The Cambridge Black History Project celebrated on Nov. 8 its 100-plus-strong oral history project, “Lift Every Voice: Saving Our Stories, Sharing Our History.” As I’m the CBHP president, I was asked to review these interviews to prepare welcoming remarks. Listening to all the stories my fellow Black Cantabrigians told, I was filled with wonder and love for my community.
As a youngster, I was taught that if you were Black and from Cambridge you were from the same tribe. Listening to these oral histories, many from my contemporaries, I was sure I did indeed belong to a tribe.
I have researched and written extensively about Black Cantabrigians and realize that there are recurring themes that tie my community together. For instance, we share a unique history of being Black in a city renowned for its intellect and liberality. We are at home in each of Cambridge’s three Black communities. But we know that whether you are from “The Port,” “The Coast” or that tiny village on the city’s west side referred to erroneously as North Cambridge, we are bound together. We have a mutual dependency on one another for our growth, safety and prosperity. We have an awareness of each other’s triumphs and defeats and look to each other for support.
We stay in contact with one another through our organizations, civic activities and churches, and together have fought our marginalization, brought about by the many types of discrimination this city had and has to offer.
The resiliency of my tribe and our complicated relationship with Cambridge – a city our families have inhabited for generations – was on display Nov. 8. The city has given us many opportunities and has shown remorse in many ways. My family has been honored by the city naming a park after my uncle, Clement Morgan, and a street after my aunt. Gertrude Wright Morgan. I am not the only Black Cantabrigian to have experienced Cambridge’s remorse and good intentions.
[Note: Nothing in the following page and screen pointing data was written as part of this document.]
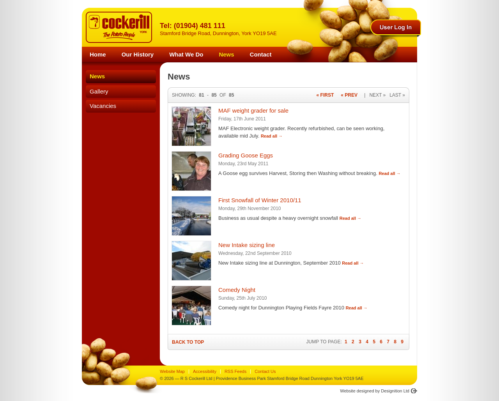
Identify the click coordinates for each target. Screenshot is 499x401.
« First (325, 95)
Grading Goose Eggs (245, 155)
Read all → (272, 136)
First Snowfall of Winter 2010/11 (259, 200)
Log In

I use the term “Black Cantabrigians” repeatedly, and unconsciously began using “Blackabrigian” as a type of shorthand, and I thought I would put this forward as our tribe’s name. I figured I would make a bunch of T-shirts, and it might just catch on. We’ll see.
I can’t begin to explain just how proud I am of our tribe. Our accomplishments are far too many to list, but here’s a sample.
Blackabrigian soldiers fought in every one of America’s wars, including the Revolutionary War. Our tribe members have distinguished themselves in athletics, music, medicine, law, education and so on. You name a career, and a Blackabrigian has performed exceptionally in it.
Our tribe – a community of “ordinary” people that has stood behind and helped shape the accomplishments of our extraordinary members – has produced many firsts, among them:
- Joyce London Alexander, the first Black person appointed chief magistrate judge in the United States
- Roy Allen, the first Black member of the Director’s Guild of America
- Charles Leroy Gittens, the first Black Secret Service agent
- Patrick H. Raymond, the first Black fire chief in the nation
- John Thomas, the first man in the world to high-jump more than 7 feet indoors
Our tribe even includes members from our more distant past, those our research has recently uncovered, such as Charles Lenox, whose loans financed Harvard professors and white Cambridge merchants and builders in the early 1800s.
A hundred public events could never completely tell the story of the Blackabrigian tribe, but Nov. 8 was a joyous snapshot of a landscape impossible for most Cantabrigians to imagine. I couldn’t be more proud.
Our tribe, like tribes that have preceded us, is dwindling and may one day be just a footnote in Cambridge’s history. But we are leaving behind our stories. We will not be forgotten again.
James Spencer is president of The Cambridge Black History Project.